The students were caught in traffic and were talking with a friend on the street when the pedestrian was slammed to the pavement and an officer chased down the vehicle. Soon, the cop’s cohorts went to town breaking the car’s windows to get to the “suspects,” who were confused, shocked and terrified.
Atlanta police Chief Erika Shields quickly fired two of the officers. “We gave conflicting instructions; we didn’t allow the driver or passenger a chance to respond,” she said. “We created chaos and we escalated a low-level encounter into a space where we introduced violence. Once this occurs, we need to own it.”
Fulton County District Attorney Paul Howard, who is in a bitter race for re-election, upped the ante and almost immediately charged six officers with crimes, five of them with serious felonies.
Shields then took aim at the DA saying, "This does not mean for a moment that I will sit quietly by and watch our employees get swept up in the tsunami of political jockeying during an election year."
Her response was extraordinary but understandable: She must keep the trust of her troops. But it’s a tightrope walk to win over the public and keep officers on your side.
One important note here: Five of the six cops charged are black — 60% of the Atlanta Police Department is African American — so this was not a white-on-black situation. But it might go to Coleman’s thought that blacks more routinely get manhandled in these situations.
Policing has changed dramatically in the past three decades and even since 2014, when there were protests over the killing of an unarmed black man, Michael Brown, by a white police officer in Ferguson, Missouri.
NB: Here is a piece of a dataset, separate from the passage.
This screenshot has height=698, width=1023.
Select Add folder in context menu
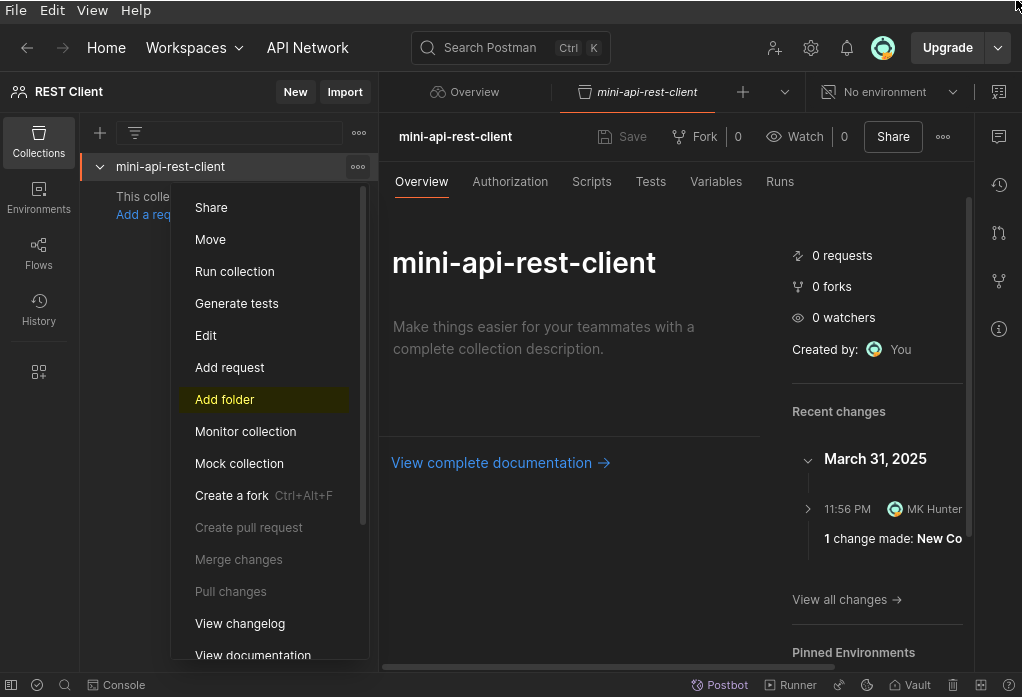pos(225,400)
And things are trending in a more positive direction in Atlanta.
>> RELATED: Atlanta mayor, police chief walk in 'solidarity' with protesters downtown
Credit: Steve Schaefer /Special
Credit: Steve Schaefer /Special
“The biggest change is Chief Shields and to have a police chief who is willing to admit when an officer is wrong,” said Dan Grossman, an attorney who has sued the city concerning police mistreatment. “That is a sea change. George Turner (Shield’s predecessor) would never admit an officer ever did anything wrong.
“It’s corrosive; it sends a message to officers that you have immunity,” Grossman said. “There was a top-down attitude that you guys are bulletproof.”
“In general, things have gotten better, there’s a sense there will be accountability.”